Axios, Supply Chains, and a Claude Leak
If you still think npm install is a harmless ritual, this week was a reality check. What looks like dependency management is, in practice, executing third-party code with full trust inside your environment.
Two incidents collided almost perfectly: a compromised release of the widely used Axios package, and an accidental source leak involving Claude Code. Different root causes — same lesson.
1. When a Trusted Package Turns Hostile
Axios is one of the most widely used HTTP clients in the JavaScript ecosystem. That’s exactly what made it such a valuable target.
Attackers gained access to a maintainer account and published malicious versions that appeared legitimate. These versions included hidden behavior that executed during installation — before your app even started.
npm install axios
That single command was enough. No imports, no execution paths, no runtime triggers.
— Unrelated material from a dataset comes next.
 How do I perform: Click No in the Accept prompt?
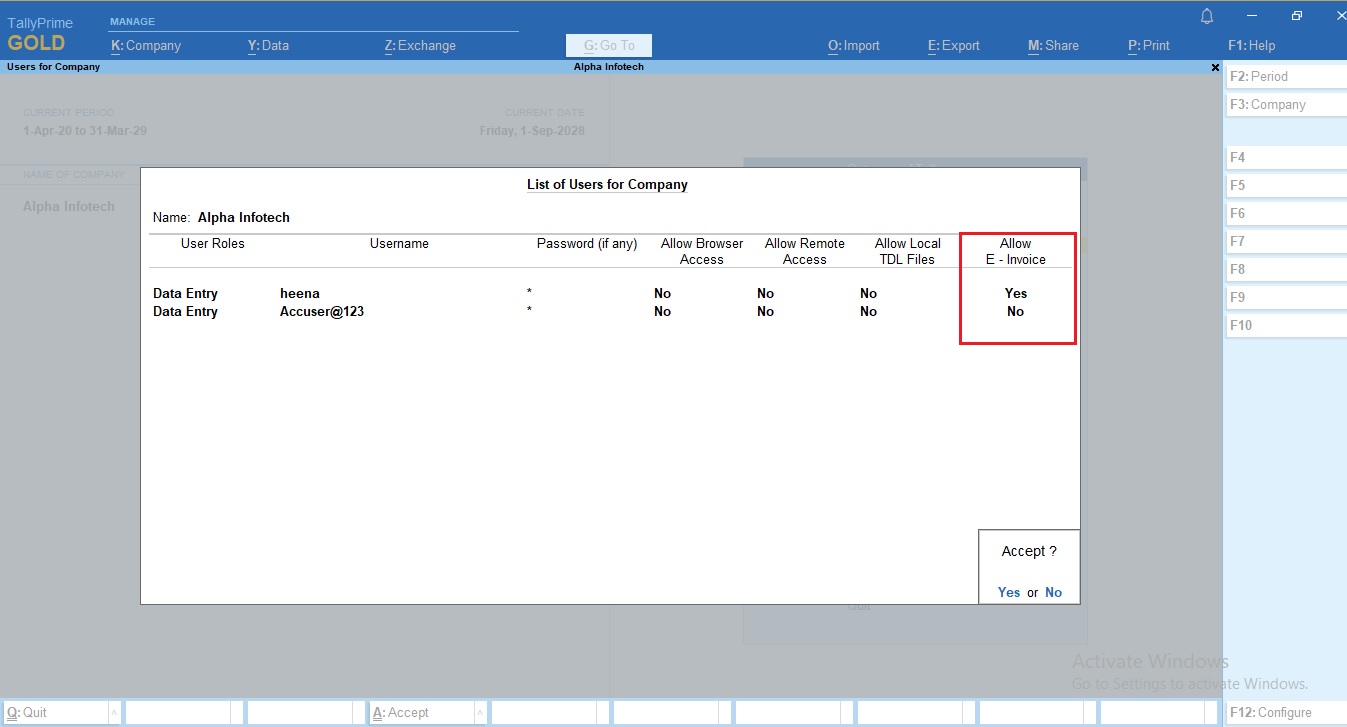[1053, 592]
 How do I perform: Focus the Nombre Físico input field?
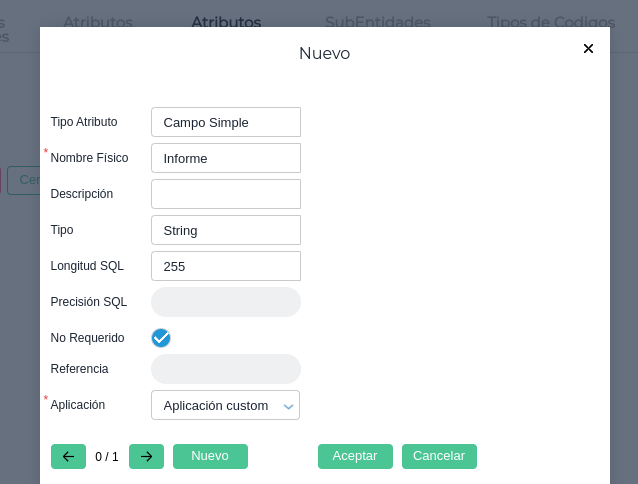225,158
Just installing dependencies triggered the payload.
- Malicious versions were live briefly
- CI pipelines executed them automatically
- Payloads cleaned up after themselves
This is the purest form of a supply chain attack: compromise a trusted node, and every downstream system inherits the risk.
2. The Real Problem: Humans in the Loop
Traditional advice focuses on avoiding suspicious packages. But this attack didn’t rely on deception — it relied on trust.
The question is no longer “Is this library safe?”
It’s “Is everyone who can publish to it safe?”
Maintainer accounts are now critical infrastructure. A single compromised credential can ripple across thousands of applications.
3. Meanwhile: The Claude Code Leak
As if that wasn’t enough, another issue surfaced: an apparent leak of internal artifacts via an npm package.
Repository: github.com/nirholas/claude-code
The likely cause? A packaging mistake — unintended files included in a published artifact. Think source maps, internal modules, or entire directories that were never meant to leave the development environment.
It’s the classic failure mode:
- Build pipeline includes too much
- No strict allowlist for published files
- No verification of final package contents
The result is less dramatic than malware, but just as dangerous in the long run: intellectual property exposure and potential security insights for attackers.
4. Why This Keeps Happening
The JavaScript ecosystem optimizes for speed and convenience:
- Deep dependency trees
- Automated installs in CI/CD
- Implicit trust in maintainers
- Minimal verification at install time
In other words, we’ve built a system where executing untrusted code is the default.
5. Practical Defenses
Lock Down Dependencies
- Commit and enforce lockfiles
- Avoid automatic dependency upgrades in CI
- Use deterministic builds
Harden CI/CD
- Run installs in sandboxed environments
- Limit network access during builds
- Use ephemeral credentials
Verify What You Ship
- Audit package contents before publishing
- Use
filesallowlists in package.json - Scan for secrets and internal artifacts
Reduce Trust Radius
- Vendor critical dependencies when possible
- Prefer fewer, well-audited libraries
- Monitor dependency changes actively
6. A New Mental Model
It’s time to stop thinking of dependencies as static libraries and start treating them as dynamic, potentially hostile inputs.
import something from "the-internet"
That line has always been powerful. Now it’s also a liability.